The craft beer industry in Halifax has continued to grow exponentially over the past few years, with breweries popping up all over the province. Oldies but goodies Propeller and Garrison cease to go out of style, and the more recent Good Robot and Unfiltered have come in with a bang, not to mention the plethora of breweries showing up outside of the city, such as Tatamagouche Brewing Co. and Big Spruce in Cape Breton. So what’s it like to be the new kids on the block in this booming, seemingly competitive industry?
It’s been one month since 2 Crows Brewing Co. opened its doors in downtown Halifax. Co-founders Mark Huizink and brewer Jeremy Taylor say the growing craft beer industry in Nova Scotia has been overwhelmingly welcoming, and for them it’s about contributing to a community of beer lovers.
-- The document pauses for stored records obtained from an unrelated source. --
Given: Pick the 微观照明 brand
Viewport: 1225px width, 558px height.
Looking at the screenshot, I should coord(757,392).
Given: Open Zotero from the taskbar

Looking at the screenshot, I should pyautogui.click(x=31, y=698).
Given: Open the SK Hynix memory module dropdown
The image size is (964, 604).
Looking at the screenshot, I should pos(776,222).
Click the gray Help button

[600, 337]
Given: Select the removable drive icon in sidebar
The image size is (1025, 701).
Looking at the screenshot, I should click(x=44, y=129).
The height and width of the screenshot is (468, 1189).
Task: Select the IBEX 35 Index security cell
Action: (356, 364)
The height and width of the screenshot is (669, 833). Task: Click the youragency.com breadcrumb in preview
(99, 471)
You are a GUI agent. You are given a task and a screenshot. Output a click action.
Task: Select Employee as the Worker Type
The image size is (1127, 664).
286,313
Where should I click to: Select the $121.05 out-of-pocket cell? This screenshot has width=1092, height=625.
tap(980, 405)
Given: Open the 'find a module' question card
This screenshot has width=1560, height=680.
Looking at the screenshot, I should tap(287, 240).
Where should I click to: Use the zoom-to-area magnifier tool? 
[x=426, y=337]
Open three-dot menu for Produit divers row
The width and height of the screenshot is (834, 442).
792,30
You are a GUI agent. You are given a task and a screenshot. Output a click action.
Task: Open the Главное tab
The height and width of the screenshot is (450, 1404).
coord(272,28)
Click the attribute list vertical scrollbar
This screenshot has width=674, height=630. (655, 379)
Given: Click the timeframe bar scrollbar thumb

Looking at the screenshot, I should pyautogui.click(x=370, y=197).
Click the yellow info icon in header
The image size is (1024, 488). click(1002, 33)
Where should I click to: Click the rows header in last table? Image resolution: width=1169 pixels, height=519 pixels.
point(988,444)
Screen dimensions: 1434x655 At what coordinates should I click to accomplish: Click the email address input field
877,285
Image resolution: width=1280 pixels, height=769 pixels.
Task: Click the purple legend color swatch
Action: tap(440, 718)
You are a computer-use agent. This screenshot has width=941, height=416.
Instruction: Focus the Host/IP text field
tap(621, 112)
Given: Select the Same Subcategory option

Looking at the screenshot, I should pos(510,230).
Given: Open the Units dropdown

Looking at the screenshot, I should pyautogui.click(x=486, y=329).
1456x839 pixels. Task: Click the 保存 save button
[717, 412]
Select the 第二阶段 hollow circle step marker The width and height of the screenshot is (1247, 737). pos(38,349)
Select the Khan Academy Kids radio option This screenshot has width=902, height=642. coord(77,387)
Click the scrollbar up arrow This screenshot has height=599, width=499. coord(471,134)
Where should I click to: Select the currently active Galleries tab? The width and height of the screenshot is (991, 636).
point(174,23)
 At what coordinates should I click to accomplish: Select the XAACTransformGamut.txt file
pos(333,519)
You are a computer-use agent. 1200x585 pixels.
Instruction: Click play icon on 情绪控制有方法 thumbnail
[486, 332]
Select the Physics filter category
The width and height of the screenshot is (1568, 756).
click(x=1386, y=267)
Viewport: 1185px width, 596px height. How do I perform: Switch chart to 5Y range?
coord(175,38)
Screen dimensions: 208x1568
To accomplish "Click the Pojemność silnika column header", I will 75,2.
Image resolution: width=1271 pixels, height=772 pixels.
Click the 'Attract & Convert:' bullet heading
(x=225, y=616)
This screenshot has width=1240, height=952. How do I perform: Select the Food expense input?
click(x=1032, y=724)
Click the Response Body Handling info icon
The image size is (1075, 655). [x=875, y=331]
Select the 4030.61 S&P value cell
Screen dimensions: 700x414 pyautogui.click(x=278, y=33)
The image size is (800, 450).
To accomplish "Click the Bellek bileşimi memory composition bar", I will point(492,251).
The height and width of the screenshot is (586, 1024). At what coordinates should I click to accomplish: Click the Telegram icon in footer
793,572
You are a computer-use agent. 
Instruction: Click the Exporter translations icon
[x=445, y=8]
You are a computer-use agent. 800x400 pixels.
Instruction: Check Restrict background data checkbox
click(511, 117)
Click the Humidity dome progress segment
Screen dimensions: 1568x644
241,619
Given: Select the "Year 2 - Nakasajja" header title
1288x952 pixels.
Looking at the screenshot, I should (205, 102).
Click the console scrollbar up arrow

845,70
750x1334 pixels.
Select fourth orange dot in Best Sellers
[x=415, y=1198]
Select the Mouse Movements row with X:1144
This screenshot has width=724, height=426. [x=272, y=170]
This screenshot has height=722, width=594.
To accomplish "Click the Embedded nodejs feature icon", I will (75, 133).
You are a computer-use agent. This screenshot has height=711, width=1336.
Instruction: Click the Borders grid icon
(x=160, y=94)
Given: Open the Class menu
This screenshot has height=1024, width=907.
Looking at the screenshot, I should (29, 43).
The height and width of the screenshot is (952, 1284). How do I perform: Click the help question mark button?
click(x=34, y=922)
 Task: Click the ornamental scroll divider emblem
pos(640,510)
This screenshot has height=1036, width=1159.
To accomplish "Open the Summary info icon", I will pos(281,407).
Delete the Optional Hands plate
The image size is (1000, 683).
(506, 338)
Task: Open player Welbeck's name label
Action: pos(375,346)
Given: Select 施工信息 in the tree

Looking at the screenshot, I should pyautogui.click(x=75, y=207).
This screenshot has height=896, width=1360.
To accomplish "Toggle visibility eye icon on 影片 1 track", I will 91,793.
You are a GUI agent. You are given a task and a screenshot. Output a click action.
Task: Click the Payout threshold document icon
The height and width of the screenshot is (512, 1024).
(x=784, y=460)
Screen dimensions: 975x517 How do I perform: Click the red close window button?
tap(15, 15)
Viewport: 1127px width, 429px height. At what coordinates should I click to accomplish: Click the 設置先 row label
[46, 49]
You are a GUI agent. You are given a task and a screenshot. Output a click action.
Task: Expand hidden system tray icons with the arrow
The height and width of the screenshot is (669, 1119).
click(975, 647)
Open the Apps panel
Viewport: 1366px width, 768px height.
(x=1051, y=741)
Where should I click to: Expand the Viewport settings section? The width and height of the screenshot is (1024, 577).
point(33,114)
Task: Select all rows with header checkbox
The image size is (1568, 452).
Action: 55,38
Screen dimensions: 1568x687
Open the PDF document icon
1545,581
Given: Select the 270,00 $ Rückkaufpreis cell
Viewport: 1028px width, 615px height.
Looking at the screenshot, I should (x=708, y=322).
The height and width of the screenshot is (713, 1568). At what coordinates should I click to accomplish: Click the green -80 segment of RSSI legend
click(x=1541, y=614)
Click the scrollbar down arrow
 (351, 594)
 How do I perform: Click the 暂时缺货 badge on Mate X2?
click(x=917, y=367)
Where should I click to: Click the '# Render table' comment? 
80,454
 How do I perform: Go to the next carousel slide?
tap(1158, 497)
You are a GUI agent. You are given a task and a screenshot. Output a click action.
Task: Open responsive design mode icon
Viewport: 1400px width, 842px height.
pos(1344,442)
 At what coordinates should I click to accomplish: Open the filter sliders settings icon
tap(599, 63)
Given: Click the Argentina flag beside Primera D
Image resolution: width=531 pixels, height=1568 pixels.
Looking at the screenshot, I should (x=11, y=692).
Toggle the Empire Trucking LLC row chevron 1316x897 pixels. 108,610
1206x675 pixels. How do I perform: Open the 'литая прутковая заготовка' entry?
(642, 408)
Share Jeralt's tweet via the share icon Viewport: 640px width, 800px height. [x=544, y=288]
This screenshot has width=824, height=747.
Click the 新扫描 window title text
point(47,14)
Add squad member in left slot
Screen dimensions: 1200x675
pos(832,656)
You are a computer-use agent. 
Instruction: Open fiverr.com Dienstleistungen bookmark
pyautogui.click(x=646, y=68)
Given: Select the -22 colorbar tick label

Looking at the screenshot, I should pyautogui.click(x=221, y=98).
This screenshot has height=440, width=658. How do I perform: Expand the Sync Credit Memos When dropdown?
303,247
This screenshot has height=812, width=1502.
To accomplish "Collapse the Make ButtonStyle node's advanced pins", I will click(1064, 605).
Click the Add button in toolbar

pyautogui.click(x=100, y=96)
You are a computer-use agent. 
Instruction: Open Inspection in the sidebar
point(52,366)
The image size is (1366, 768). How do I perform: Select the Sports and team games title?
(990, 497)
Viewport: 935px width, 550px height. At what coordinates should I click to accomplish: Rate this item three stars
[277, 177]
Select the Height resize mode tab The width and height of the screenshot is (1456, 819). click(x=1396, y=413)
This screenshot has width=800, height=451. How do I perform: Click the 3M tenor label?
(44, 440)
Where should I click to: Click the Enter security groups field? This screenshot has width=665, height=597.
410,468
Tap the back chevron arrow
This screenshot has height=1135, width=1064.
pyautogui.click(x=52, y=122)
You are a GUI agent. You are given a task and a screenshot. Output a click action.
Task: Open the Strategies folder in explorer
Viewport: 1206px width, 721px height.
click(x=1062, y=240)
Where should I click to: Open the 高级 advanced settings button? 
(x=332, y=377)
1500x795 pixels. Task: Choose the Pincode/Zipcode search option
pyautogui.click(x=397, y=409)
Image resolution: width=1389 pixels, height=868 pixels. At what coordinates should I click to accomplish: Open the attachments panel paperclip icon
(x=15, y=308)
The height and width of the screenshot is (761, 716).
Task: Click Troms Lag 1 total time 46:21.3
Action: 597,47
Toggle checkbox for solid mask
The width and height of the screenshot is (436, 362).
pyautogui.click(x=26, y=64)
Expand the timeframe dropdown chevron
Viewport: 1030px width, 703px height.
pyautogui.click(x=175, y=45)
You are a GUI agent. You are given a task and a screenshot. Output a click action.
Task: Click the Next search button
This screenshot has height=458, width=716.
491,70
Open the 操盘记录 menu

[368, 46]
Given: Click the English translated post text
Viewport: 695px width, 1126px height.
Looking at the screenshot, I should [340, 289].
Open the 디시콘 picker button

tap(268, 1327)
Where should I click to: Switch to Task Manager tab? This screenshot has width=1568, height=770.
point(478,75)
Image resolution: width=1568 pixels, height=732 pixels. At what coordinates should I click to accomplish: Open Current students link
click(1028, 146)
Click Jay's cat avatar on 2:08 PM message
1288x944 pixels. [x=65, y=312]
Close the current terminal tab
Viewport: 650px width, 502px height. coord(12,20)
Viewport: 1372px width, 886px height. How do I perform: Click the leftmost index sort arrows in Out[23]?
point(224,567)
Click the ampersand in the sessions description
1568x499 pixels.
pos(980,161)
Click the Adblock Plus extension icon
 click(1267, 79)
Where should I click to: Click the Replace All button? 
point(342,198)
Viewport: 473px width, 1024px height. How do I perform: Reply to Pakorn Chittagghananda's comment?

“I think you’d be hard pressed to find a brewer in Nova Scotia that doesn’t have the same outlook on the future of the craft beer industry here,” says Huizink. “It’s great to be a part of, and it’s nice to be in such a collaborative industry. We’re not trying to screw each other; everyone’s doing their own different styles, and so there’s room for everyone to just do their thing.”
Taylor says Nova Scotia is ripe for ‘beer pilgrimages’ that many craft beer enthusiasts do across the United States, and he wants to see that grow in Nova Scotia.
In addition to their own craft brews, such as a Northeast IPA, an easy drinking Liesse table beer, an Oat Pilsner, and a Rustic Farmhouse Saison, 2 Crows rotates a bunch of local brews through their taps, such as Spindrift’s Abyss, Tatamagouche Brewing’s Deception Bay IPA, Bulwark Cider, Bad Apple Russian Imperial Stout, Big Spruce Cereal Killer, and North Brewing’s Ask & Embla.
In the classic you scratch my back, I’ll scratch yours style, 2 Crows’ beers are served on tap at places like Good Robot, the Stubborn Goat, and Battery Park. Their cans are sold at Bishop Cellars and Harvest Wines, and, if everything goes accordingly, will be sold at the NSLC in April.
Huizink says aside from the enjoyment of good quality beer, the craft beer industry is giving back to the province in other ways. “Its employing a lot of people, and it’s keeping the money local.” Huizink says he too wants to see local breweries bringing more people to the province solely because of their love for beer.
Huizink and Taylor are excited to see what the summer season will bring, with sales already growing and their tasty new brews beginning to make waves in Halifax. “I’m not in this for the money,” say Taylor, “I’m in it because I love beer, and I love making beer, and I try to make the best quality product possible.”
With collaborations with the beer community already in the works, 2 Crows will undoubtedly bolster Halifax and Nova Scotia’s reputation as a beer aficionado’s paradise.